━━━ Extracted records ━━━
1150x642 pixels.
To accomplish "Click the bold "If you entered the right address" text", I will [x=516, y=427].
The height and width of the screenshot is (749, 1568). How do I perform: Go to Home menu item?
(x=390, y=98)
━━━
━━━ Extracted records ━━━
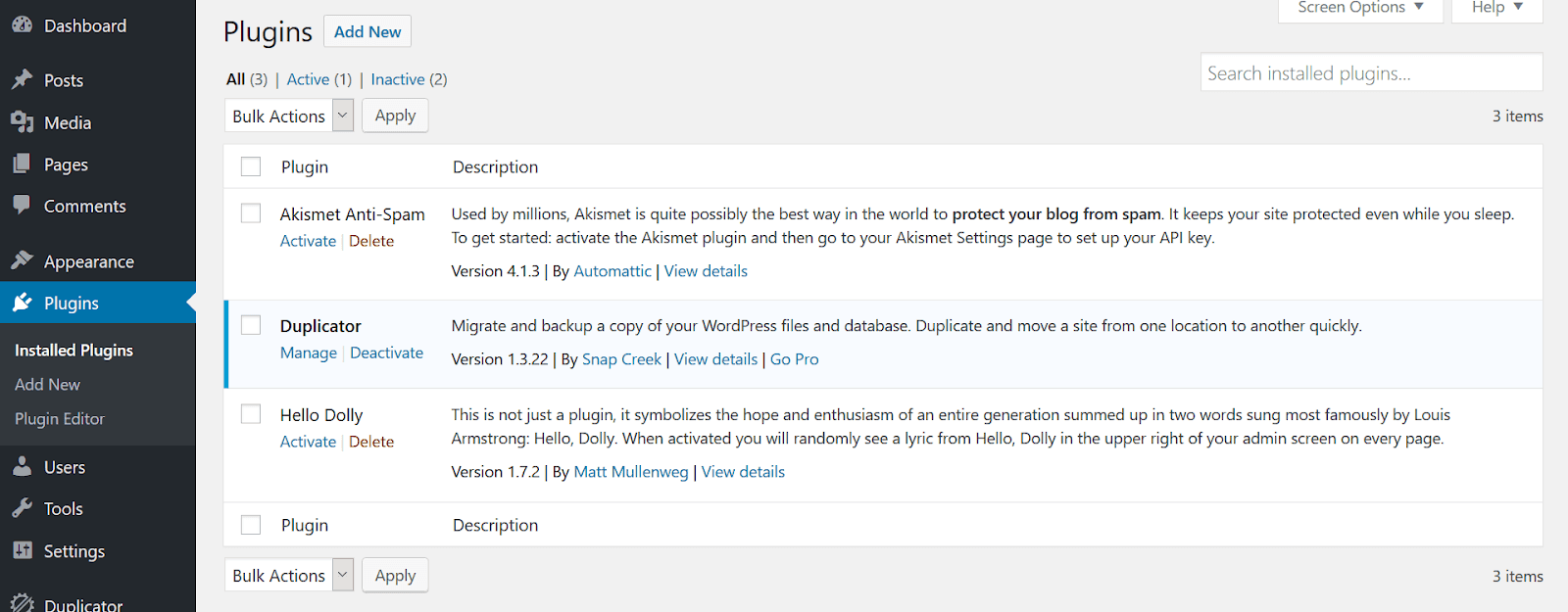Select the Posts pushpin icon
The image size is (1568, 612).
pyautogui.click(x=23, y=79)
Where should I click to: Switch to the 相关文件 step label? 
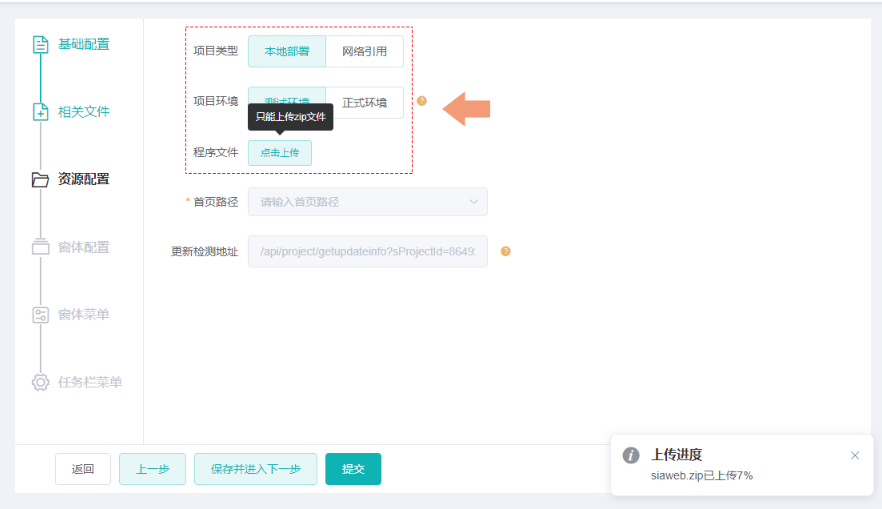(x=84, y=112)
━━━
━━━ Extracted records ━━━
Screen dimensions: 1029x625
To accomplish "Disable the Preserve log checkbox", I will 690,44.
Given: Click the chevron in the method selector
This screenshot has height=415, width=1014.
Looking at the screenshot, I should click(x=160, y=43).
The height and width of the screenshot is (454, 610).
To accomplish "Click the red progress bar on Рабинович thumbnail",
━━━
▶ _Task prompt_
Scan the entries above for the string "accomplish", and copy every line where it turns up.

▶ _Solution below_
To accomplish "Click the bold "If you entered the right address" text", I will [x=516, y=427].
To accomplish "Disable the Preserve log checkbox", I will 690,44.
To accomplish "Click the red progress bar on Рабинович thumbnail",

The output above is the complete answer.